In a natural language text, the task of named entity recognition (NER) is to identify proper names such as names of persons, organizations and locations. NameTag recognizes named entities in an unprocessed text using MorphoDiTa. MorphoDiTa library tokenizes the text and performs morphological analysis and tagging and NameTag identifies and classifies named entities by an algorithm described in Straková et al. 2013. NameTag can also performs NER in custom tokenized and morphologically analyzed and tagged texts.

Like any supervised machine learning tool, NameTag needs a trained linguistic model. This section describes the available language models and also the commandline tools. The C++ library is described in NameTag API Reference.

1. Czech NameTag Models

Czech models are distributed under the CC BY-NC-SA licence. They are trained on Czech Named Entity Corpus 1.1 and 2.0 and internally use MorphoDiTa as a tagger and lemmatizer. Czech models work in NameTag version 1.0 or later.

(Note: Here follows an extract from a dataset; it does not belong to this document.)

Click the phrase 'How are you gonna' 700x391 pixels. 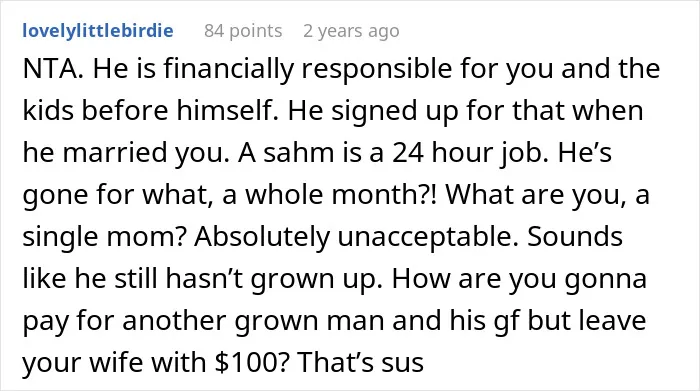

Czech models are versioned according to the date when released, the version format is YYMMDD, where YY, MM and DD are two-digit representation of year, month and day, respectively. The latest version is 140304.

1.1. Download

The latest version 140304 of the Czech NameTag models can be downloaded from LINDAT/CLARIN repository.

1.2. Acknowledgements

This work has been using language resources developed and/or stored and/or distributed by the LINDAT/CLARIN project of the Ministry of Education of the Czech Republic (project LM2010013).

Czech models are trained on Czech Named Entity Corpus, which was created by Magda Ševčíková, Zdeněk Žabokrtský, Jana Straková and Milan Straka.

The recognizer research was supported by the projects MSM0021620838 and LC536 of Ministry of Education, Youth and Sports of the Czech Republic, 1ET101120503 of Academy of Sciences of the Czech Republic, LINDAT/CLARIN project of the Ministry of Education of the Czech Republic (project LM2010013), and partially by SVV project number 267 314. The research was performed by Jana Straková, Zdeněk Žabokrtský and Milan Straka.

Czech models use MorphoDiTa as a tagger and lemmatizer, therefore MorphoDiTa Acknowledgements and Czech MorphoDiTa Model Acknowledgements apply.

1.2.1. Publications

1.3. Czech Named Entity Corpus 2.0 Model

The model is trained on the training portion of the Czech Named Entity Corpus 2.0. The corpus uses a detailed two-level named entity hierarchy, whose detailed description is available in the documentation of the Czech Named Entity Corpus 2.0. This hierarchy is an updated version of CNEC 1.1 hierarchy and is more suitable for automatic named entity recognition.

czech-cnec2.0-<version>.ner
Czech named entity recognizer trained on training portion of CNEC 2.0.

The latest version czech-cnec2.0-140304.ner reaches 75.38% F1-measure on two-level hierarchy and 79.16% F1-measure on top-level hierarchy of CNEC 2.0 etest data. Model speed: ~40k words/s, model size: ~8MB.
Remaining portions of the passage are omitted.